Three days later at 5pm, as the show organisers closed FineTech’s doors, the dust began to settle. Where the number of visitors had been expected to reach half of the previous year at a stretch, it instead increased daily until it reached 55,323 people: a figure on a par with the previous year.
“When I spoke at the reception party about what we’d achieved for the FDP [Flat Display Panel] sector, and the economic recovery of the Tohoku region, there was a huge round of applause in the middle of the speech – something that is not customary for Japanese people,” says Ishizumi. “Almost all the exhibitors signed contracts for the next exhibition. Two hundred companies that had cancelled their participation at the last minute, or hadn’t been scheduled to exhibit, told us they regretted not exhibiting, that they had decided to participate next time, and signed contracts for the next exhibition on the spot. During the show period alone, there was actually an increase of 10 per cent from this year to next year in applications for exhibit booths, reaching a total of 1,450 booths.”
The show must go on, he explains: “Exhibitions revitalise every industry and bring benefits to the exhibitors and to the visitors. This is linked to developing the economy of Japan and the reconstruction in Tohoku. If we had exercised self-restraint, it would only have delayed the reconstruction. Instead, we needed to be even more assertive about holding shows than in the past.
“Small or medium-sized corporations account for 70–80 per cent of exhibitors at most exhibitions, including FineTech. Unlike major corporations, their selling powers are weak even if they have excellent products, and for many the exhibitions are the biggest opportunity for sales. In order to meet their expectations we must not cancel any exhibitions unless there are extraordinary circumstances.”

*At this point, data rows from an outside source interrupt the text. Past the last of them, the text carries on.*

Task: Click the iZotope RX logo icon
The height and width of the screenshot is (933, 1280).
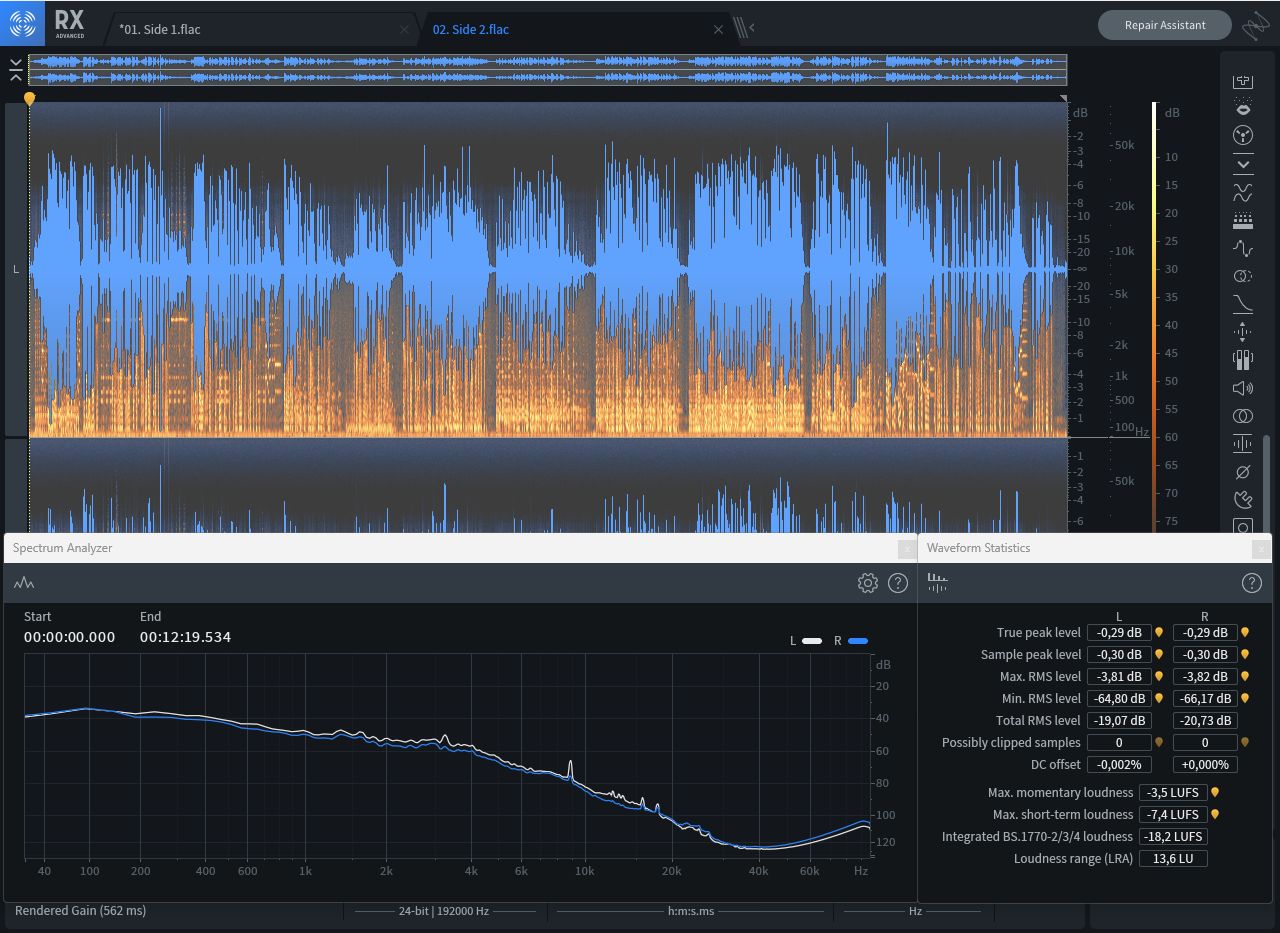Action: [22, 24]
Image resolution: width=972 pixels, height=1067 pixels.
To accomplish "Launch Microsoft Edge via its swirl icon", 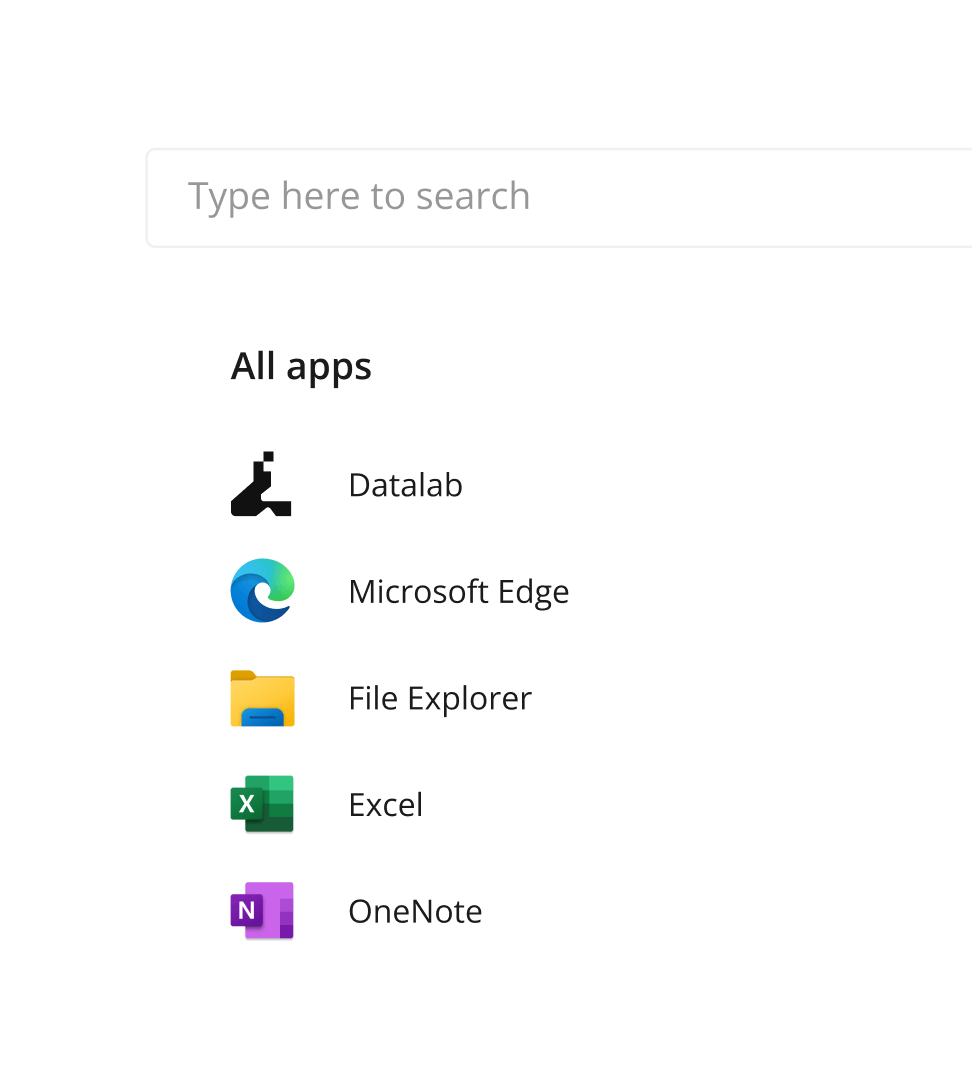I will point(262,591).
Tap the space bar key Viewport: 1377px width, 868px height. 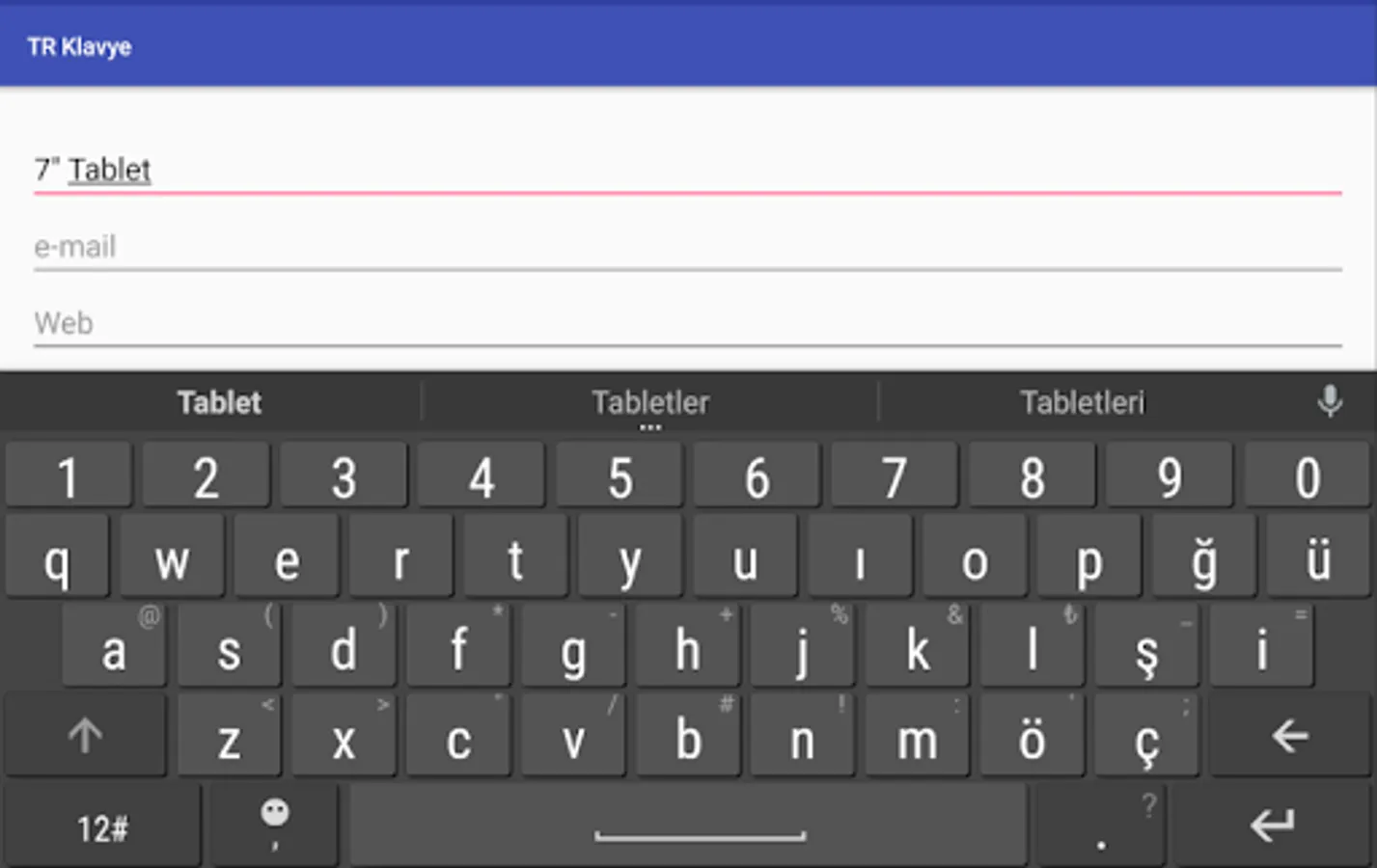pyautogui.click(x=688, y=826)
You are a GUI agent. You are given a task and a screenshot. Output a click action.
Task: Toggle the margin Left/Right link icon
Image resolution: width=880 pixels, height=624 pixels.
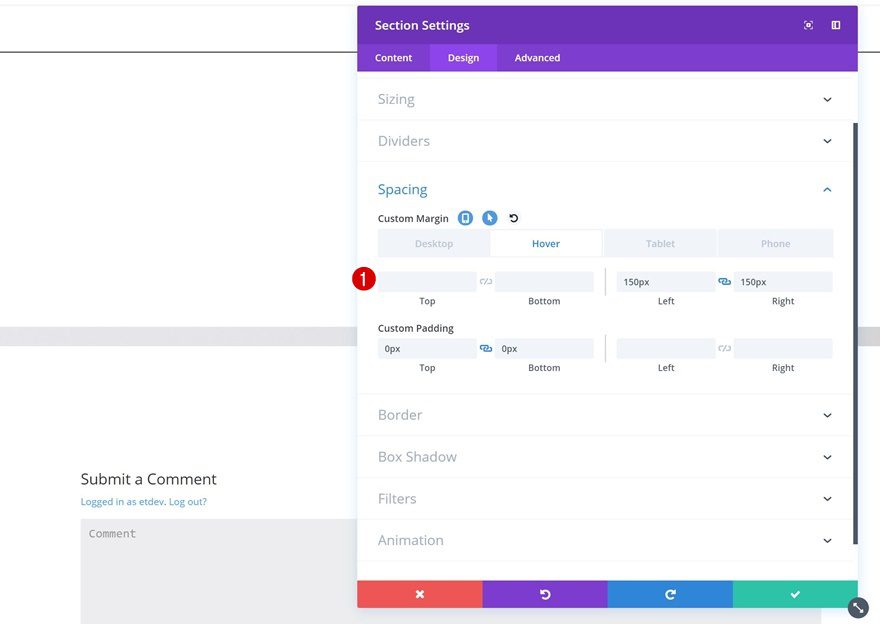click(724, 282)
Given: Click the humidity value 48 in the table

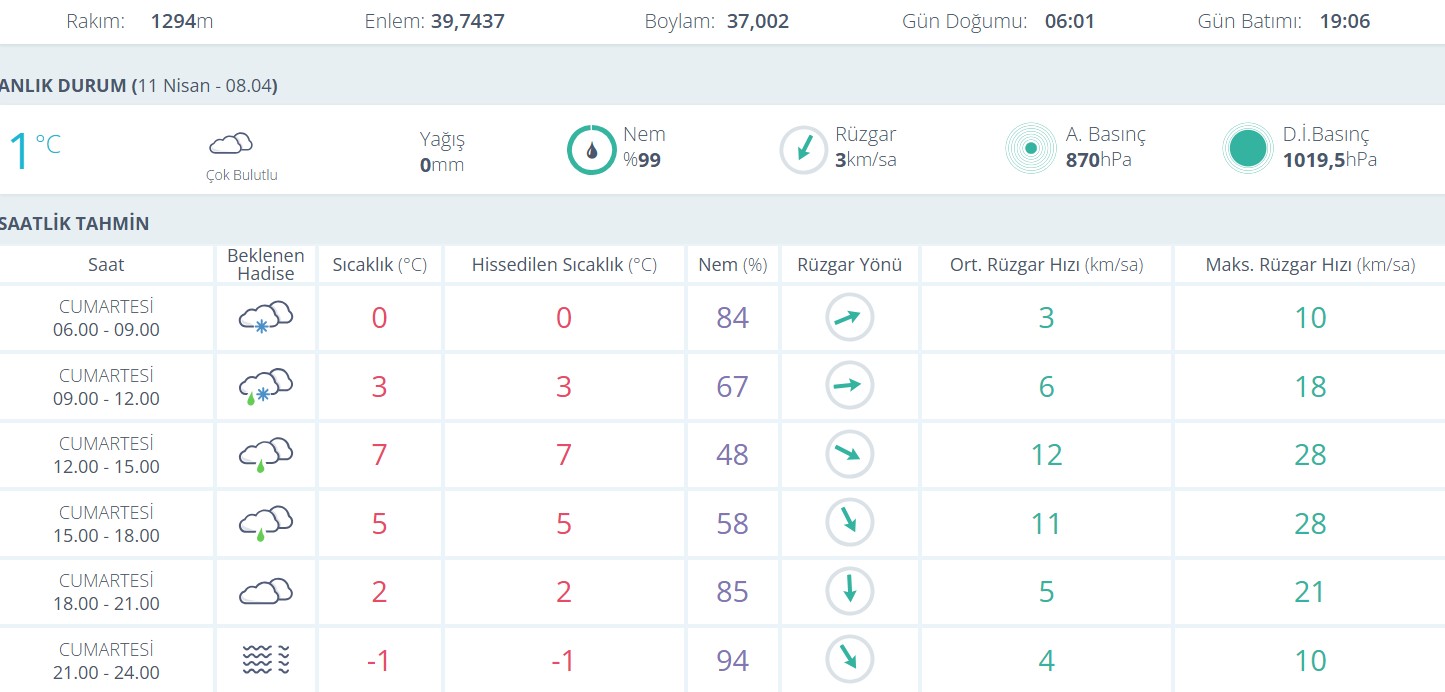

The schedule was maintained, everyone involved was kept informed to the best of Reed’s ability through constant updates and the efforts of a round-the-clock team: remarkably, the event was an enormous success. Those in the industry who at first had held their breath now gave Reed Exhibitions Japan the praise it deserved.
This success story has since become a topic of conversation throughout Japan’s exhibition sector and beyond, and qualifies not just as one of the global exhibition industry’s greatest examples of how to work together to overcome adversity on an unprecedented scale, but as one more celebrated example of the significance of a global exhibition to the market it serves.